THE RECORDS>
_ _ _

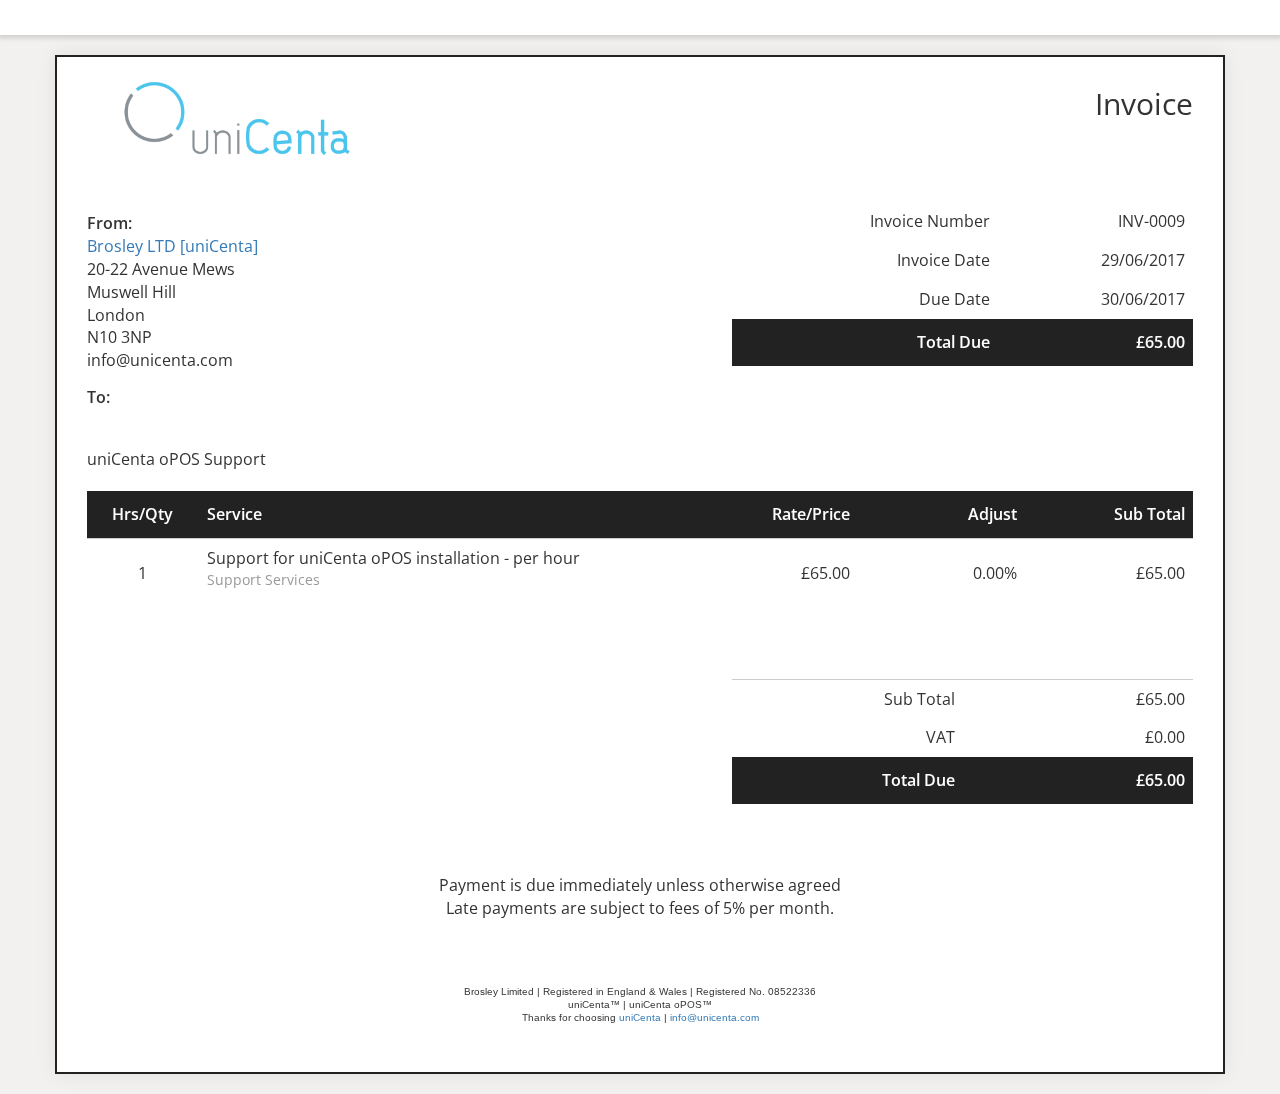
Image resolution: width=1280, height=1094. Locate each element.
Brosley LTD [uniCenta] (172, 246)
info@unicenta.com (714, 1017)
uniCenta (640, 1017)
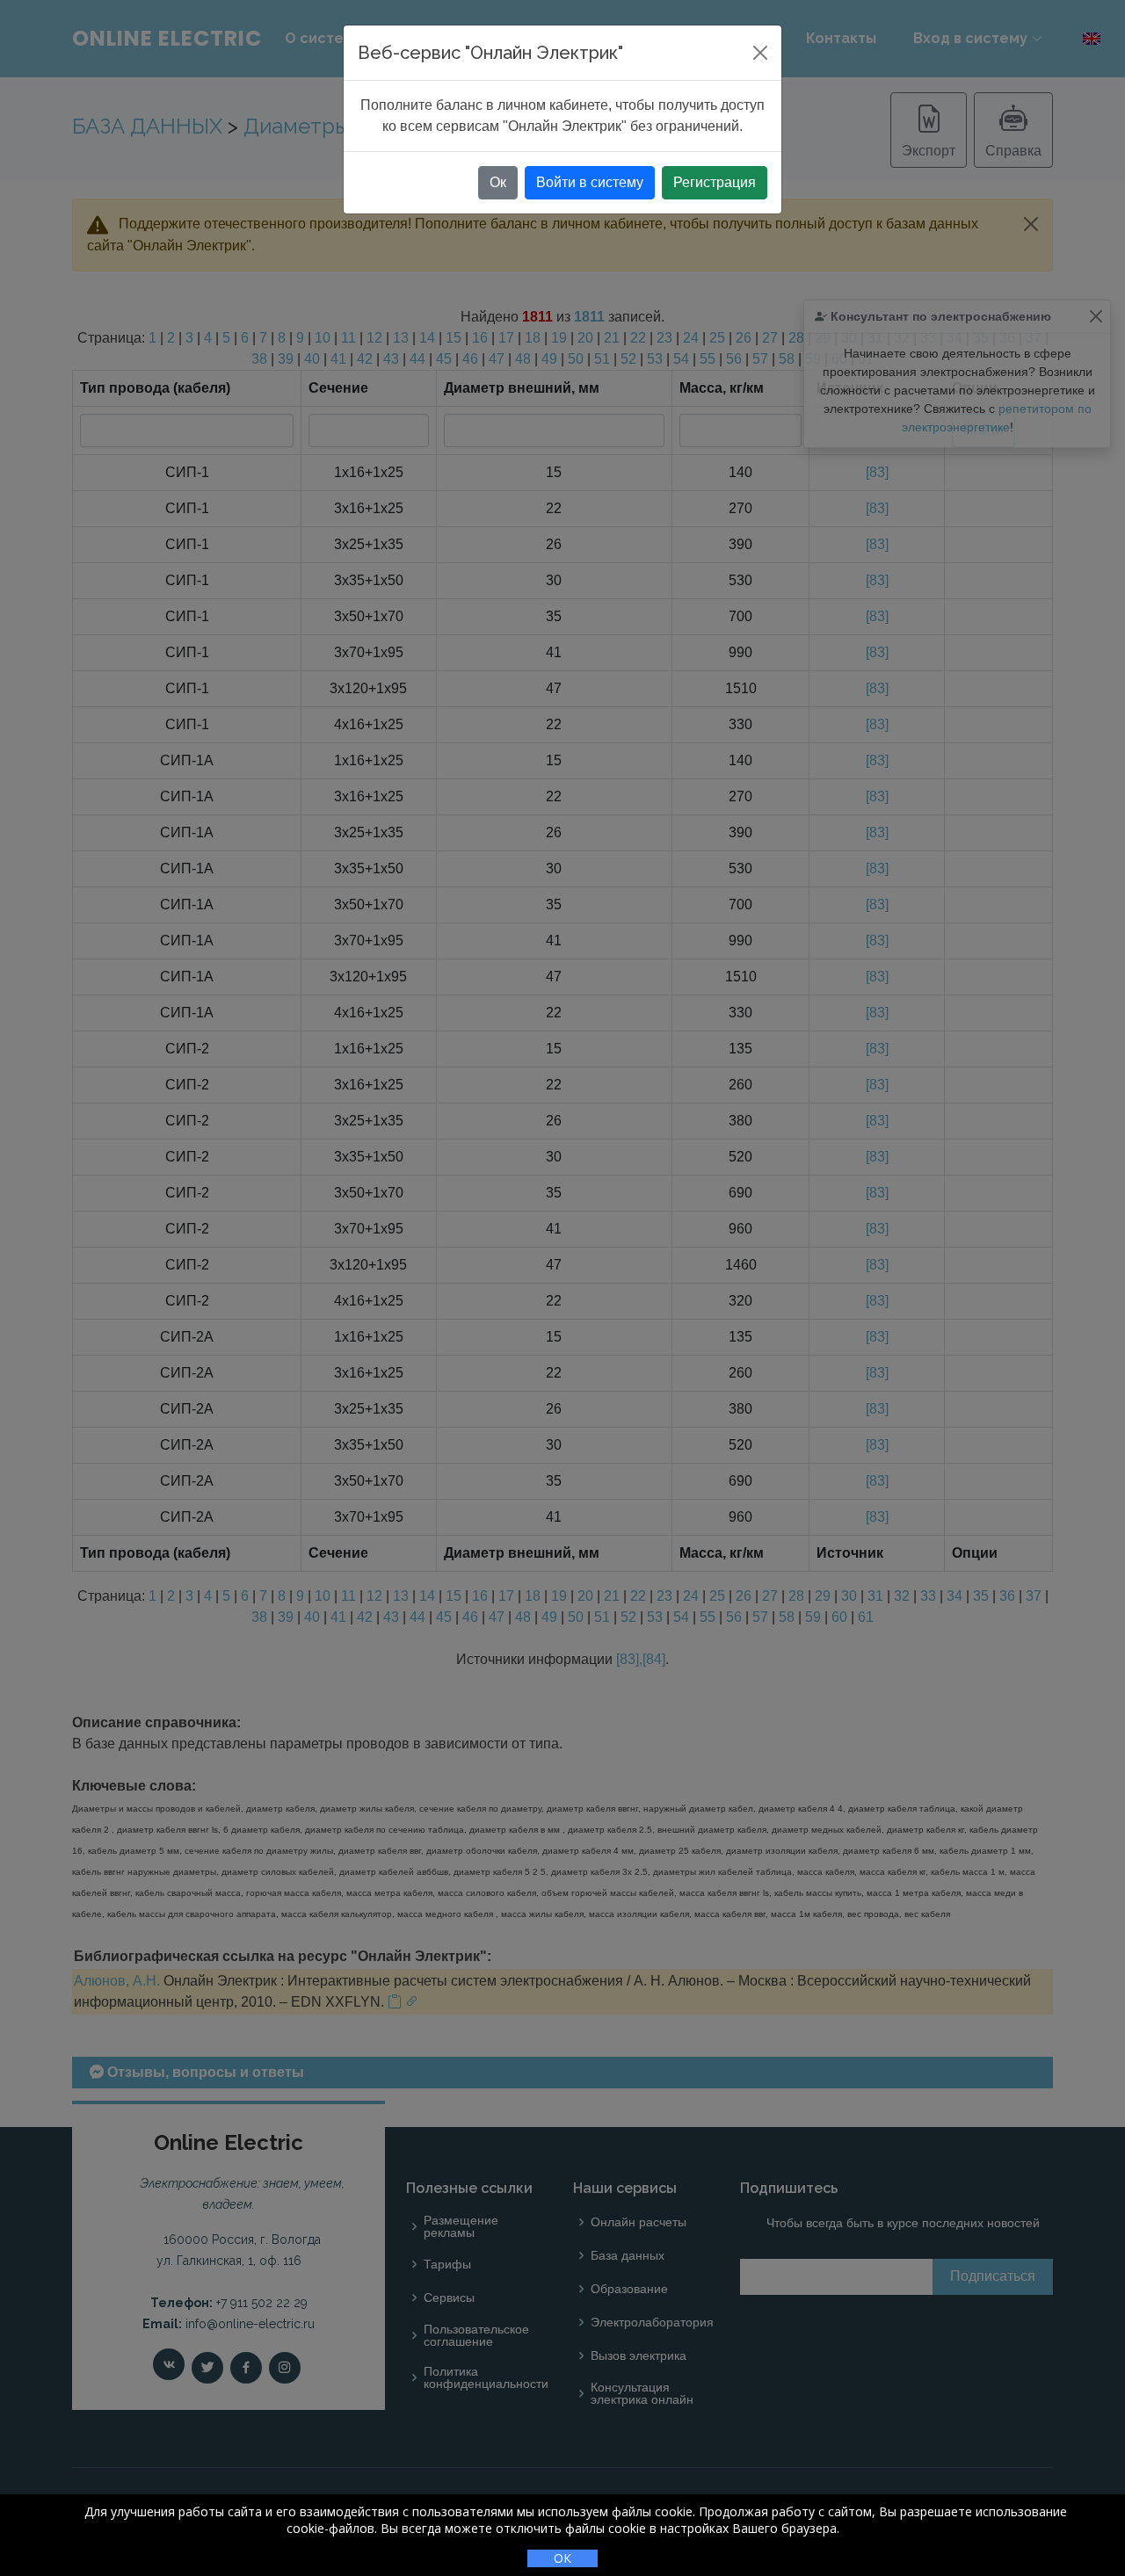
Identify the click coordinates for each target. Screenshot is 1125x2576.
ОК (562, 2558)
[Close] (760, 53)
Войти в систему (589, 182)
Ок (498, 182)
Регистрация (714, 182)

_ _ _

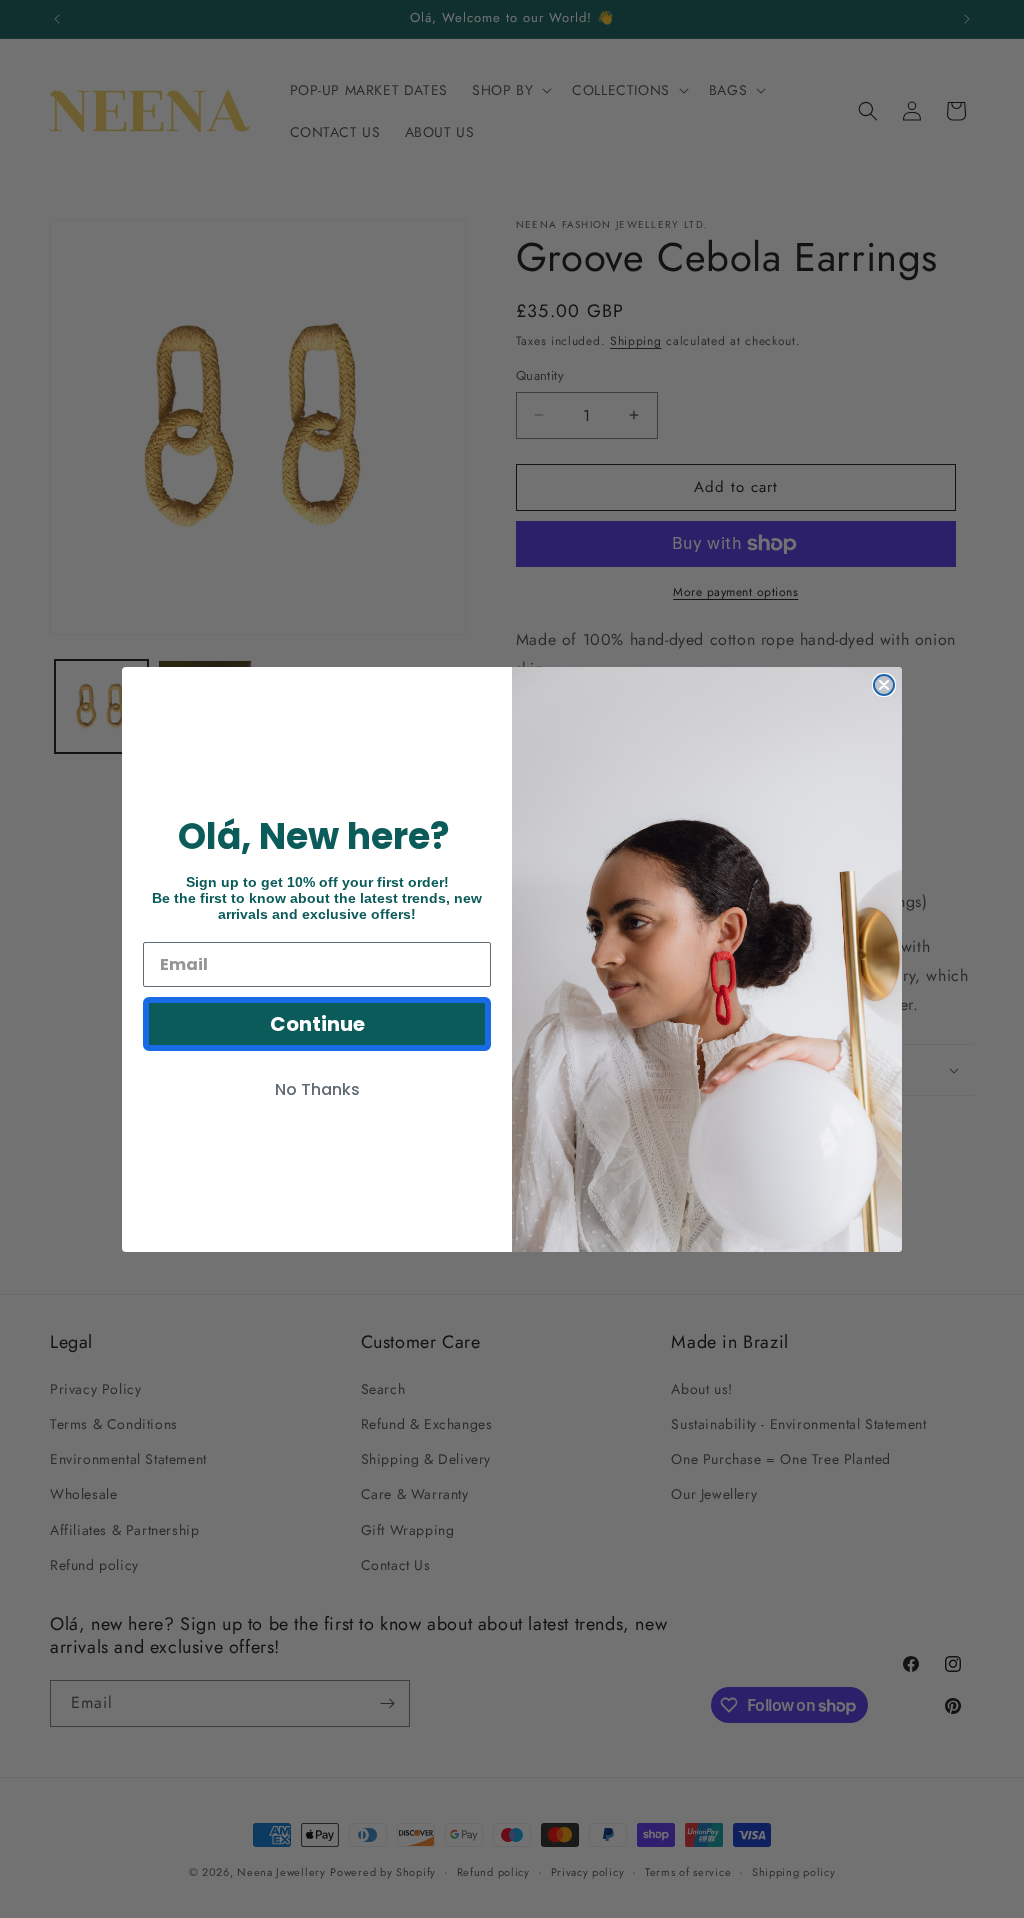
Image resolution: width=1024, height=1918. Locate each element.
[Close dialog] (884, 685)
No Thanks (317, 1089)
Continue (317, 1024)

_ _ _

List every line from the entries above in which "width" appears.

COMPLETED TASK>
Image resolution: width=1280, height=1094. Locate each element.
Image resolution: width=1024, height=1918. Locate each element.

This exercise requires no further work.